The past three years have taught us lessons that affect those of us working below the boardroom and elected office levels. We see more of those lessons coming as we try to solve the problems of placing all of the eggs in one basket in the decision process. At this point, the country does not understand “climate change”. The discussions are fuel- and emissions-based in the maritime sector, yet we are dealing with drought and depleted water levels in the Mississippi River affecting the movement of our food sources and other vital resources. Turn the climate change page and another group is providing data to document an exponential sea level rise. Work inland and it is tornados and 100-year storms. The science continues to surprise us.
As the global energy crisis continues and the country decides to venture back into drilling to support domestic energy in the U.S Gulf and lower the price of gasoline, do we have the skilled labor and shipyard capacity to build and support both offshore wind in the Atlantic and the oil patch in the Gulf? Some 40,000 new jobs are projected for offshore wind while most of the country posts “Now Hiring” in the office window.
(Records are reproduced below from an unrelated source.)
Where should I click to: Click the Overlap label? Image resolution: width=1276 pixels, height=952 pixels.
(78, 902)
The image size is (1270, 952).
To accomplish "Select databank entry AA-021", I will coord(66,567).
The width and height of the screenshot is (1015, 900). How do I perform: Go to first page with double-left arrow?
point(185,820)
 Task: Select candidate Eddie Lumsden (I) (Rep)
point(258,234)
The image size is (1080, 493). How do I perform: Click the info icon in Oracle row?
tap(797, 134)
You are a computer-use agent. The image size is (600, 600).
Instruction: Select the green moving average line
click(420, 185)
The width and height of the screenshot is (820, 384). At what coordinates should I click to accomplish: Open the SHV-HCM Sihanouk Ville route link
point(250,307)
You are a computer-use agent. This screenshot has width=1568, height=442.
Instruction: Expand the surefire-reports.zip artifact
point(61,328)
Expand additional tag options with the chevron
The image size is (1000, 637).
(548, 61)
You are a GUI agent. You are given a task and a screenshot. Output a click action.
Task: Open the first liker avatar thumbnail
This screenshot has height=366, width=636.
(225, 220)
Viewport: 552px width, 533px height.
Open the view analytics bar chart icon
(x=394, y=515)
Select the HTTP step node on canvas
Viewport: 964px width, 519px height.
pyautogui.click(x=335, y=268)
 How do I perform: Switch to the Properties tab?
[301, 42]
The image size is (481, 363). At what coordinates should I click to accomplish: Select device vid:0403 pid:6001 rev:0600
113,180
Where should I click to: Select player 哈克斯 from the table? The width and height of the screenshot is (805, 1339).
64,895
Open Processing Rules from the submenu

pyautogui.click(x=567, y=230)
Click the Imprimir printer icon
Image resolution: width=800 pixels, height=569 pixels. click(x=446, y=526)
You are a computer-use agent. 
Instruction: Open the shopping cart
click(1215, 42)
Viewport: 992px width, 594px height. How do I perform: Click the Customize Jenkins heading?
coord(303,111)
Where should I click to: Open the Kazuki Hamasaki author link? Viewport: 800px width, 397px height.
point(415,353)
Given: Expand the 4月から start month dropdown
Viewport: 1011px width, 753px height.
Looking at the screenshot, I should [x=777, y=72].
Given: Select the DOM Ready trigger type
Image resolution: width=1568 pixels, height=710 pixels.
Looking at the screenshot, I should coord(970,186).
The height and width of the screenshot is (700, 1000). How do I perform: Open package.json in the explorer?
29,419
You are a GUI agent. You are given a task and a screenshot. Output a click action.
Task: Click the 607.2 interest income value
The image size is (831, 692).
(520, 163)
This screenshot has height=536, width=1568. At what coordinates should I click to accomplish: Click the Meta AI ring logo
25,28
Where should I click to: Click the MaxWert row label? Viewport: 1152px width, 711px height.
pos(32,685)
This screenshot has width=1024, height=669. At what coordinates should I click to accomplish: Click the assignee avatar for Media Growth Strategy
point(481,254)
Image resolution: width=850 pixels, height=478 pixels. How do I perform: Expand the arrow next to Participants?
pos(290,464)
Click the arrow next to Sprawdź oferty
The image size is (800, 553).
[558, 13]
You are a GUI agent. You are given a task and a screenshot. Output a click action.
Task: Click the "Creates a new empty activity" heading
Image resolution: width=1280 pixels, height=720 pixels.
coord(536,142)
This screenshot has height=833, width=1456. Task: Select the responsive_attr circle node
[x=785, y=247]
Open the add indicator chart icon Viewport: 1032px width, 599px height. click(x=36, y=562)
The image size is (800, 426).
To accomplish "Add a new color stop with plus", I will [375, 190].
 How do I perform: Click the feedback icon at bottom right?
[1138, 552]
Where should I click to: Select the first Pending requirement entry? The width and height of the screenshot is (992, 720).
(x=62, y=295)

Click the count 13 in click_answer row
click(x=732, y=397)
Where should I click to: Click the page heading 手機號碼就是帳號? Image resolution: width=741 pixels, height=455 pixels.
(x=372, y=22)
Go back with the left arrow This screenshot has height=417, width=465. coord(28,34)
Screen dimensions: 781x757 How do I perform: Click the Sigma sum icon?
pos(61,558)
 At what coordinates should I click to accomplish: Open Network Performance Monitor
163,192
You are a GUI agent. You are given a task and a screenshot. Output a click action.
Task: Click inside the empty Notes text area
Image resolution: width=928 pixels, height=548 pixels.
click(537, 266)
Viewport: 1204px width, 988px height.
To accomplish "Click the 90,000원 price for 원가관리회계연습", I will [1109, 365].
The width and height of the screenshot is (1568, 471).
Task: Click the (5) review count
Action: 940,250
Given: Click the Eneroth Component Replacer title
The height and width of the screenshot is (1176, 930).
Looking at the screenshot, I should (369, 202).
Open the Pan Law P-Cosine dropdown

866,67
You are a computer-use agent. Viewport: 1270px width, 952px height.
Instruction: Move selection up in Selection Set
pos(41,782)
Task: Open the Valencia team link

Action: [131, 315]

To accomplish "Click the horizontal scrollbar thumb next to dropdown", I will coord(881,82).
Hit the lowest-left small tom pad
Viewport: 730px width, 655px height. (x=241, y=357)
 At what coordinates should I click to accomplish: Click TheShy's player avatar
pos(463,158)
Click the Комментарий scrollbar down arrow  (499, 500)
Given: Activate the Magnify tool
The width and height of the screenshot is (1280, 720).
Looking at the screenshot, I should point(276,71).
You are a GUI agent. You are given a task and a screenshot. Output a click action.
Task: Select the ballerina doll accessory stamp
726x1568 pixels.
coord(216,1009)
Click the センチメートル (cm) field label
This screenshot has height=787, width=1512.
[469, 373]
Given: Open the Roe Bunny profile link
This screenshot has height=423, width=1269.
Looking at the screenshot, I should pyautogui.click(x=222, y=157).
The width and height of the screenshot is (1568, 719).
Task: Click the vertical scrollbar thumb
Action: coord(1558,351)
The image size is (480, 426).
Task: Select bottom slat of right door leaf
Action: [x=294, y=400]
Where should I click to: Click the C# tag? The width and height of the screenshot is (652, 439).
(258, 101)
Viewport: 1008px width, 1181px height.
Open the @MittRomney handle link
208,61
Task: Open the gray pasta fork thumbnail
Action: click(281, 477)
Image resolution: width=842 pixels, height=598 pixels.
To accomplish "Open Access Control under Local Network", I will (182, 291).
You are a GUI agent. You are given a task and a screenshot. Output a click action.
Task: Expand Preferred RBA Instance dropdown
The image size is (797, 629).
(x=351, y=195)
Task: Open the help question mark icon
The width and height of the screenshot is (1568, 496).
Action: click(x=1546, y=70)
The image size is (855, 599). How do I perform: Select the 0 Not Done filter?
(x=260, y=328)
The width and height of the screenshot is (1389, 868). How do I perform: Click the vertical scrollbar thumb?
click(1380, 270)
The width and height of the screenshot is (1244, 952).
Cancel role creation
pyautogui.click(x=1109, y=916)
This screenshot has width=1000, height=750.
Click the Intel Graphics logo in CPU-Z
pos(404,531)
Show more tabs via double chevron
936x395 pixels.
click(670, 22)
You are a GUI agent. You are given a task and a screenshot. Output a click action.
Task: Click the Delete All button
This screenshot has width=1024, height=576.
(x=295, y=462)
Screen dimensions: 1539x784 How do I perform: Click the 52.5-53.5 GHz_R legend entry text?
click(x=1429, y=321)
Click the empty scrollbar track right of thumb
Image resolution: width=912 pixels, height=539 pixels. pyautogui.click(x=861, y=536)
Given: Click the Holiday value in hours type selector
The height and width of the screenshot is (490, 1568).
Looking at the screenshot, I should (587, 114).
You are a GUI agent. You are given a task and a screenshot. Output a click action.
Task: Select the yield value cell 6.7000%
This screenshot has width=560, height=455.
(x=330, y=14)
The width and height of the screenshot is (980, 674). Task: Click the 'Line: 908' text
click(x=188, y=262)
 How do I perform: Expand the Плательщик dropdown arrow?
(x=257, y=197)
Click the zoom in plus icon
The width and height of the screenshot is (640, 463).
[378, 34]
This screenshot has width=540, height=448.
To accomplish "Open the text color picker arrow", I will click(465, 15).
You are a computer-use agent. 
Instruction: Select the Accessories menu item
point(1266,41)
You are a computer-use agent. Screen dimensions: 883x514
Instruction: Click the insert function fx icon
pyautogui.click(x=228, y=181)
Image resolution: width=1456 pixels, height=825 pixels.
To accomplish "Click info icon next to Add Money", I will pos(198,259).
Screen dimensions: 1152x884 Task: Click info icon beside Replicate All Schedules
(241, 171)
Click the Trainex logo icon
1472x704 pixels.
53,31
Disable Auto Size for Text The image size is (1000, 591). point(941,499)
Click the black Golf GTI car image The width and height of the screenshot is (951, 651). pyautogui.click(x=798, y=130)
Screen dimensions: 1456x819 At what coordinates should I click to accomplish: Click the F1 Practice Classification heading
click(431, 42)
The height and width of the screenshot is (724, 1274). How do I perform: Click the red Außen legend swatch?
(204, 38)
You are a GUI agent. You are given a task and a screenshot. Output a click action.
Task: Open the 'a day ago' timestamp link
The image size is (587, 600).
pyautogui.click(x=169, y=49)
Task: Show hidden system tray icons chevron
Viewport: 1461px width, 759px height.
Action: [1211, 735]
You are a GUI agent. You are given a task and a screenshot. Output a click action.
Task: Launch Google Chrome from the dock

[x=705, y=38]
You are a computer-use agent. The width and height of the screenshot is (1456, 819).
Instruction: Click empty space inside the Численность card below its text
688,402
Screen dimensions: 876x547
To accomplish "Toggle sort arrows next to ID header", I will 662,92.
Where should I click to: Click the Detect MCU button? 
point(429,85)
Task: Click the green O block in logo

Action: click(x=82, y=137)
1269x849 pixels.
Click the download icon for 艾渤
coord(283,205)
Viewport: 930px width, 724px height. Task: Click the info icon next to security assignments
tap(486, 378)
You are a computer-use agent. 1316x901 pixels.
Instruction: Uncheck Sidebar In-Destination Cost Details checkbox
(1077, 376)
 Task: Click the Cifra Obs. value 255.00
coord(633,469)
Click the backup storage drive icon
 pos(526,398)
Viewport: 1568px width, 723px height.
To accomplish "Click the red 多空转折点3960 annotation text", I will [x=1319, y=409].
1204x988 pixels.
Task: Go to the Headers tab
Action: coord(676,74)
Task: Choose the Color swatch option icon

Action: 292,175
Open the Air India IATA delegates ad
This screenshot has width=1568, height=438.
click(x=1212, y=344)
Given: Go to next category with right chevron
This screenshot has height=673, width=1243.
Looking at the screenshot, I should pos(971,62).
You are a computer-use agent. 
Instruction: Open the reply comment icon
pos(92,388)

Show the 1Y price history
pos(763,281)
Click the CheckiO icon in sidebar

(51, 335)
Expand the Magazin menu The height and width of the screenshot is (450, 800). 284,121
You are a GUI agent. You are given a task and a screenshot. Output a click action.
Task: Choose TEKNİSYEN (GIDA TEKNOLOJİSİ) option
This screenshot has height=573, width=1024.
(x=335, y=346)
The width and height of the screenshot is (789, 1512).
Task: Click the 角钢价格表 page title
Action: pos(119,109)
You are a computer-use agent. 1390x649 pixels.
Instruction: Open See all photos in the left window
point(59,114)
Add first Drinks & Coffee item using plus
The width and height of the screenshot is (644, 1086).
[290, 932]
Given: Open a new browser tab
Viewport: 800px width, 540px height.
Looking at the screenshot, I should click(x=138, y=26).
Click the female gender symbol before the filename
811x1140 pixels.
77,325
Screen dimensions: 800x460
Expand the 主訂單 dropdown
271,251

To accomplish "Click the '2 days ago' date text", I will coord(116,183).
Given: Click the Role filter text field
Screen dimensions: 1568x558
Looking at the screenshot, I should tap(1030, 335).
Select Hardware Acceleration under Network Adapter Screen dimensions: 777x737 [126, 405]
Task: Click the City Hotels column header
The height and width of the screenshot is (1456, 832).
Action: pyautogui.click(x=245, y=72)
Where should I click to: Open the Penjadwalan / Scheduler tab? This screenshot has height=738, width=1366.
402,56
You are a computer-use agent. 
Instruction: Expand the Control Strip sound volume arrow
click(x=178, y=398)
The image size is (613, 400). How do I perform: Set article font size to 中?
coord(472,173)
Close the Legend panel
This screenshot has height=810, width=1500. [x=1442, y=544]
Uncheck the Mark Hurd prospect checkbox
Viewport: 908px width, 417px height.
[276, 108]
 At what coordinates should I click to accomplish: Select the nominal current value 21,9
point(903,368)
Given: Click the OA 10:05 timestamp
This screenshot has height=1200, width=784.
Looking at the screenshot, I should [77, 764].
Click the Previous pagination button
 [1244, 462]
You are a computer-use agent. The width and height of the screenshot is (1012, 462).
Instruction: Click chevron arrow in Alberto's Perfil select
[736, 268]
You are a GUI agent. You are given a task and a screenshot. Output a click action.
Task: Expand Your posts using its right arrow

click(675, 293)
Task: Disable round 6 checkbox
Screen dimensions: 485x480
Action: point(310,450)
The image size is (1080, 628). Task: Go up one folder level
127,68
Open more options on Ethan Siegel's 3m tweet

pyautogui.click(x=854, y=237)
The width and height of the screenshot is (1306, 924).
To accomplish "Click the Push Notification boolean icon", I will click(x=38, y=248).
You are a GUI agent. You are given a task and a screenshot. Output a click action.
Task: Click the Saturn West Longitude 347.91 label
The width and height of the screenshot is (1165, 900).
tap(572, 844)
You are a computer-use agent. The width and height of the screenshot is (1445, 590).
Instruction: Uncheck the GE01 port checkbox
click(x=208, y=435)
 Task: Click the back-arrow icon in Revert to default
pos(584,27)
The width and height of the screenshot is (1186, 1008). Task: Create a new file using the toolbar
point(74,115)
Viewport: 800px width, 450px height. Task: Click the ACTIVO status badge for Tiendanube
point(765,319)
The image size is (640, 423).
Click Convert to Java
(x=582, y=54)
As we look to satisfy the environmental sector, reduce emissions and meet alternative energy goals, how long will it be before the proponents of climate change and the Administration understand that offshore wind energy is being supported and maintained by vessels burning marine diesel and gas oil? During the development of Cape Wind, the U.S. EPA worked to limit diesel emissions at the wind farms due to the projected vessel activity at the site. Are we smarter now to understand that the pace of energy transition needs to satisfy proponent and opponent? Can we design hybrid in transition and satisfy both groups? We think it can and it should be at the forefront of the discussion.